* Required work
Count the lines in the entries that contain the word "Expand", treating uppercase and lowercase as different. Reply with the number alone.

* Input rows
>> begin
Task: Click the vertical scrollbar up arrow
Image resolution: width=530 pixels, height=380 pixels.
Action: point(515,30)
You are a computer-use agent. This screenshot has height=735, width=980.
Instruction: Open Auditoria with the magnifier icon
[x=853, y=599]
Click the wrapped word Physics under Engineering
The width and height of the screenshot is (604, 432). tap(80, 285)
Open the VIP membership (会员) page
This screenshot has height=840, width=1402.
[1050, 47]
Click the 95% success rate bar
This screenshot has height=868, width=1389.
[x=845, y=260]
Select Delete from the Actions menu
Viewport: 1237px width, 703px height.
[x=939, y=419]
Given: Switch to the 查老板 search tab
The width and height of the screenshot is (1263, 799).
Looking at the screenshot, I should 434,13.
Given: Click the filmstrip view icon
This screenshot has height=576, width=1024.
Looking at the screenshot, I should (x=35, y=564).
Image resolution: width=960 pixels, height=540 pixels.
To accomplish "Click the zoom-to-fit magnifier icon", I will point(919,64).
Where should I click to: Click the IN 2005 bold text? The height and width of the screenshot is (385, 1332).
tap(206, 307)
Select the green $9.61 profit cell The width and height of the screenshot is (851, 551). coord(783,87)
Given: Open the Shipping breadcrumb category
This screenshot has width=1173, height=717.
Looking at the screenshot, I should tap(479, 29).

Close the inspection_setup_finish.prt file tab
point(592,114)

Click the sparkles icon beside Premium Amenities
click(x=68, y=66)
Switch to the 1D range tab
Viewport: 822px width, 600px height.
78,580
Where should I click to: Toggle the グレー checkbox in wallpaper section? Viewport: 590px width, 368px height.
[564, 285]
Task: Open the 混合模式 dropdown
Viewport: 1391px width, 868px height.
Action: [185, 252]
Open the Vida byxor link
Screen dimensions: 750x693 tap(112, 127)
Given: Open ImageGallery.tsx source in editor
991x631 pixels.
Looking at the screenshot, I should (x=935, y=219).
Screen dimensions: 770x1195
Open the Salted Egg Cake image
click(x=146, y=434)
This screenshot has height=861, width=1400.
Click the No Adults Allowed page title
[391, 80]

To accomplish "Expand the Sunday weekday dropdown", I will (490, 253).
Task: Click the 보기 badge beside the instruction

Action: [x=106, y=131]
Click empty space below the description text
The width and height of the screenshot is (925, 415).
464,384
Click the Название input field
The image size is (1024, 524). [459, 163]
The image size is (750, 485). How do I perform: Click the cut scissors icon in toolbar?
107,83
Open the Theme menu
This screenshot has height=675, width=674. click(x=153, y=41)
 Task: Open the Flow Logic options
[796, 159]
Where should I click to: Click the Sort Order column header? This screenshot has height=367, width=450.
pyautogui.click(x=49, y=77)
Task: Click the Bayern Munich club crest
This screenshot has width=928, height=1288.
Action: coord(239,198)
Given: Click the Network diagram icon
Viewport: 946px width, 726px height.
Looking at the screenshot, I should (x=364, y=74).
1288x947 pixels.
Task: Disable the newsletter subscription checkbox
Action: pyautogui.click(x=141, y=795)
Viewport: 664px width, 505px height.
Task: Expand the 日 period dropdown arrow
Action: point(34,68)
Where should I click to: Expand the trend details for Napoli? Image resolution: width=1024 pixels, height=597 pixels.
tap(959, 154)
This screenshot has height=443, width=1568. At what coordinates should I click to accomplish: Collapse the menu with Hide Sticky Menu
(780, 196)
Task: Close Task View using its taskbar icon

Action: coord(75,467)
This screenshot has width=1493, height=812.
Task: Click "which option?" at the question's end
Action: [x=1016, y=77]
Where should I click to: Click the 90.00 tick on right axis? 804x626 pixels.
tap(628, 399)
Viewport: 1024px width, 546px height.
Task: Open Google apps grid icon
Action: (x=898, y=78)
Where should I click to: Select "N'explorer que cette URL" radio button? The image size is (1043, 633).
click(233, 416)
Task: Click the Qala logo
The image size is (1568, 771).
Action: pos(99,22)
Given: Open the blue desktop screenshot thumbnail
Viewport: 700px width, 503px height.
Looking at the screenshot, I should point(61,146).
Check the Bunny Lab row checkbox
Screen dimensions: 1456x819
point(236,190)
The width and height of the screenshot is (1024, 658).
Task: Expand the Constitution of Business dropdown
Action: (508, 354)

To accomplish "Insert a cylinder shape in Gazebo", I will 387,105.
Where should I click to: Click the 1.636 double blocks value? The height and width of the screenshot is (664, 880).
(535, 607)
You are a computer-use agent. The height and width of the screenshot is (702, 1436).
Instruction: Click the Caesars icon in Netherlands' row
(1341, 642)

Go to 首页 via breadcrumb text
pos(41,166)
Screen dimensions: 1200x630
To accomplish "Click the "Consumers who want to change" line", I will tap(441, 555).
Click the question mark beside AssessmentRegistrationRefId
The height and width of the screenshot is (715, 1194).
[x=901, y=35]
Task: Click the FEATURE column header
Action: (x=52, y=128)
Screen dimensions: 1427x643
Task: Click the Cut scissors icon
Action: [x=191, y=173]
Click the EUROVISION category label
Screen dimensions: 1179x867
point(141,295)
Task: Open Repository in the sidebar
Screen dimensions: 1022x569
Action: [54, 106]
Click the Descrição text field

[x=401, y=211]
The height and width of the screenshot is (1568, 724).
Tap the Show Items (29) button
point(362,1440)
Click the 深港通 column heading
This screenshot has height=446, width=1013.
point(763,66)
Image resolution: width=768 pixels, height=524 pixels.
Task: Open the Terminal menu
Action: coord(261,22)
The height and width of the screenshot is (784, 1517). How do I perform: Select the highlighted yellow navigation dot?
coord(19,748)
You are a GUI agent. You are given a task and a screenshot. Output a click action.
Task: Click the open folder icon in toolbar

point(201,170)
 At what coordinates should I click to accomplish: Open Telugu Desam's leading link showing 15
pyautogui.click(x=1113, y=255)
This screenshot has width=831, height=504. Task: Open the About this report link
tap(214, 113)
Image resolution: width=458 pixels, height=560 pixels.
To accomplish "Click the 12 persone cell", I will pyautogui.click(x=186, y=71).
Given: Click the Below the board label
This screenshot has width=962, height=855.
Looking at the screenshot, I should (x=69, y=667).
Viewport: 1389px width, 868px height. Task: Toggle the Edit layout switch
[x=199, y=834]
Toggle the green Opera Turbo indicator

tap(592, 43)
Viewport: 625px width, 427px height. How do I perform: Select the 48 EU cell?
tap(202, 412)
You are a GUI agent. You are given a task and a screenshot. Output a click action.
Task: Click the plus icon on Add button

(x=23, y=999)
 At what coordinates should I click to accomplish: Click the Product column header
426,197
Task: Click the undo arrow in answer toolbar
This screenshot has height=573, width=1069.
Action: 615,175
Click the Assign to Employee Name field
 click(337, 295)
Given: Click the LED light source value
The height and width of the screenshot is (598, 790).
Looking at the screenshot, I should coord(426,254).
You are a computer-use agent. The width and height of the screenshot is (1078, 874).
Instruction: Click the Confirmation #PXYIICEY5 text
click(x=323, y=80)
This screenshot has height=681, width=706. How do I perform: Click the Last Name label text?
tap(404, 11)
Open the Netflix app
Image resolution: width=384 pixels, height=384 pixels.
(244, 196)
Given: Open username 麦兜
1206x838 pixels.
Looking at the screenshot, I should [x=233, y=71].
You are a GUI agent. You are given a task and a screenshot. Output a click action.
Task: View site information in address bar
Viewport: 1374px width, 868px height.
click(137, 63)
>> end
* Written solution
4